Hi DomR and Karen,

Thanks for writing. I was about to think nobody loved me anymore (lol). Yes, I did try to show him that I appreciated the flowers and his show of concern for me. I have to tell you something funny, though. I was having a terrible time with allergies. Went to the doctor a couple of times for shots and meds. Anyway, when the fresh flowers came.....guess what happened? Yep! They had some kind of wild grass or weed or something in there that just triggered my allergies all over again. I knew I could not keep them on my desk, so I took them home at lunch. Well, I could not stay in the front room with them, so I had to move them into the dinning room....lol. I finally had to pull that weed out and then everything was ok.

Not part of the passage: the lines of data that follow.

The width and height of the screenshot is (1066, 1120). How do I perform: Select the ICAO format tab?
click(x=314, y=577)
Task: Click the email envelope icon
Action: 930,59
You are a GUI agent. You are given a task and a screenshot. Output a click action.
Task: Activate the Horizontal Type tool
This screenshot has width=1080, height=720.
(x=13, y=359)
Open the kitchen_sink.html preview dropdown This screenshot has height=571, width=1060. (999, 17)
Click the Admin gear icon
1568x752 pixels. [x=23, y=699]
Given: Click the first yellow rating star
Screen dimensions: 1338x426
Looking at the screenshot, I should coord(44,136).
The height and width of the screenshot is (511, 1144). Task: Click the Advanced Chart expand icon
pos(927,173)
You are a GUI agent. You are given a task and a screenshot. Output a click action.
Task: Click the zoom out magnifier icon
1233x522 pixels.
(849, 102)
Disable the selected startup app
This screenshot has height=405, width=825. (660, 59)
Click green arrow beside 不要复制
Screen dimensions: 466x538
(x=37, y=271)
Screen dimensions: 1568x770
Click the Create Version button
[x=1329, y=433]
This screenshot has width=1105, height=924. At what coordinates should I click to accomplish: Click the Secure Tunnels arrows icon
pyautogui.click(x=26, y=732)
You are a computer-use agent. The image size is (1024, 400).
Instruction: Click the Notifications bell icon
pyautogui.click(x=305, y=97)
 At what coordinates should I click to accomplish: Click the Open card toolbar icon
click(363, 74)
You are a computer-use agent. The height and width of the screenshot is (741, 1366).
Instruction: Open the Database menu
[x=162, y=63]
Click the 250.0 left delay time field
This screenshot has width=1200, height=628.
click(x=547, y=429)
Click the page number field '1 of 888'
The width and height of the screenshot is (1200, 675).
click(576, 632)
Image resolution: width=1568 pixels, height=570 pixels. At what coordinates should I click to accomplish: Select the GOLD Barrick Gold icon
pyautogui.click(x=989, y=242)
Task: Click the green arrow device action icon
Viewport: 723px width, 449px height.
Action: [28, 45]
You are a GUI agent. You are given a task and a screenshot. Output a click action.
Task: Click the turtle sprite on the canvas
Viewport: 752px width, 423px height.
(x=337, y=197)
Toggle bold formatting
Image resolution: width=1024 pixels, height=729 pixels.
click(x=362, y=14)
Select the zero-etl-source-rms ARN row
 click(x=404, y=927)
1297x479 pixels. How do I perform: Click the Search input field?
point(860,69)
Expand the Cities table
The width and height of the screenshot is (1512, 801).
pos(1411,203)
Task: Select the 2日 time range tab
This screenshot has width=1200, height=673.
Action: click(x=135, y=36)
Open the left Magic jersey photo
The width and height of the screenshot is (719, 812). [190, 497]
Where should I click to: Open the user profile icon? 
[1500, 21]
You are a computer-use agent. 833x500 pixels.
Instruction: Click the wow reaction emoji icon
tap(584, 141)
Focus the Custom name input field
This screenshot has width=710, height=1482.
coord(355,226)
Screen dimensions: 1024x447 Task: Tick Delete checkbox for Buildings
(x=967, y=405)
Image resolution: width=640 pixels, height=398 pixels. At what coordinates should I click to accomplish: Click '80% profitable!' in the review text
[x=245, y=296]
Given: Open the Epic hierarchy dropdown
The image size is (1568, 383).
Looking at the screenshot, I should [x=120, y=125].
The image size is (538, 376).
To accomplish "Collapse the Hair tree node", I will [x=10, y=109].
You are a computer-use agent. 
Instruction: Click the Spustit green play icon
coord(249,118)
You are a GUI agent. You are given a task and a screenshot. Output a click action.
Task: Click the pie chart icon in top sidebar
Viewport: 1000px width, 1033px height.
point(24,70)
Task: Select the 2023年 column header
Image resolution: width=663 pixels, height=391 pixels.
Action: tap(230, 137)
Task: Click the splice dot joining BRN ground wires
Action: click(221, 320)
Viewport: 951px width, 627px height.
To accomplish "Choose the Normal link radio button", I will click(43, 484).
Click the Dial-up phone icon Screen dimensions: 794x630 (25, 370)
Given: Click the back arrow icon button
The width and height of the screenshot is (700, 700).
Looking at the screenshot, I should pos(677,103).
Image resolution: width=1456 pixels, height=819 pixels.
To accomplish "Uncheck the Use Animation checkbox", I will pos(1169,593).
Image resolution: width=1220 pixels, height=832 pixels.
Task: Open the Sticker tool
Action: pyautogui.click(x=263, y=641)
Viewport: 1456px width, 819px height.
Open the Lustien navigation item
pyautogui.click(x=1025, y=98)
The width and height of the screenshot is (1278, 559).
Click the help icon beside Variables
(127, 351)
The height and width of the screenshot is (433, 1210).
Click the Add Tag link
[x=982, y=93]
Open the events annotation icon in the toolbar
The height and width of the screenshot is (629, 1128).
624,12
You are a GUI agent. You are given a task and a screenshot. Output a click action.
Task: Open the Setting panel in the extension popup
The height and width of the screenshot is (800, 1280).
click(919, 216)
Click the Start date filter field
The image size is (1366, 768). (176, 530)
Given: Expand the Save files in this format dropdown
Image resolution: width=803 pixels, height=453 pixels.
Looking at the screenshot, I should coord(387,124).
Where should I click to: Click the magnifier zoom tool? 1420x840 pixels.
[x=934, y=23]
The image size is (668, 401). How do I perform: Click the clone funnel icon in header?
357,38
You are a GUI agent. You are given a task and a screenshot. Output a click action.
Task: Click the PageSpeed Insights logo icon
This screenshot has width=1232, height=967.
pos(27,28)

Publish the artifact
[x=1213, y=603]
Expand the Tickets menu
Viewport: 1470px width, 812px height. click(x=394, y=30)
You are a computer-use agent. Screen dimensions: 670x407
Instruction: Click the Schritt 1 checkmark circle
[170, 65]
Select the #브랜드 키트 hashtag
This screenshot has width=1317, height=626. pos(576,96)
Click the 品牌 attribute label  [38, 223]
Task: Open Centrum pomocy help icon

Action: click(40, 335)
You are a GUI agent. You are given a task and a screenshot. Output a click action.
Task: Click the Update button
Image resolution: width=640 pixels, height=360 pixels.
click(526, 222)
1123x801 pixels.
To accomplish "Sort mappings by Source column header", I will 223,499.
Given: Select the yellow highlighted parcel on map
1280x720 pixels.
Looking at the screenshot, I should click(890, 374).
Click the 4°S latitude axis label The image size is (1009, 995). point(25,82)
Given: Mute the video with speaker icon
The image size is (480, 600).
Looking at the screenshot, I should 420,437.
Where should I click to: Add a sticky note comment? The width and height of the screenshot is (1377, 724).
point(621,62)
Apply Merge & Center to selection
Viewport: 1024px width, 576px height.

Yes, Dom I am sitting next to him. I said everything was back to normal, but really it is a lot better than before. As I told you, we treat each other a lot nicer. Before, he had gotten where he spoke to me in a not so nice way and I resented it a lot. Then, in return, I would not speak so sweetly to him either. So, that has stopped and I think we are more careful in how we talk to each other. He has been so good to do jobs around the house, and especially to cook when I am feeling bad.
We kiss and tell each other good-bye and that we love each other. That may not seem like a lot to some folks, but knowing how strained it had been for so long.....I feel that we have covered some ground. It seems that he has been able to put the past year behind us and move forward. I am still struggling with some issues in forgiving myself and not feeling like a hypocrite at church, etc. I know I have made things right with God, but maybe I'm harder on myself. It shames me to no end when I think about what I did. I look back and wonder who that woman was! I have to admit that there have been some low moments for me when I struggled with depression, but I will not place my MR in danger again by making such stupid decisions as to get involved with any person or activity that is not healthy for my M. My rule of thumb (so to speak) is that if it can't include my H or I would not feel comfortable if he was watching, then I don't need to be doing it. As I told another person last night......I don't believe in "friendships" with the opposite sex that does not include the spouse. Believe me......I learned my lesson the hard way.

So, all in all, things are much better. Even if we never reach the point of sexual activity again......I want us to have a intimate closeness in other ways....if that makes sense. I know Dom, you won't think that is acceptable, but right now, I would settle for that. I have given up the "fantasy" that I went through when I was involved with OM and have accepted what my reality is. I want to make the most of a relationship with my H......regardless of what that may or may not lead to. I just want to be relaxed and not be unhappy and uptight all the time. I do hope that things will keep getting better until the sexual activity will return to the MR.....and I have not given up on that, but I guess what I'm trying to say is that I'm not going to stress out about it at this time. We have too much other stress in our lives where our children are concerned. We are very concerned over the health of our D. That takes priority in our hearts at the moment.

Again, thanks for droping in to see me. I hope to hear from you again very soon. You guys help keep me going.




It is not about what you feel should work in your M. It is about doing the work that gets the right results. Do what works!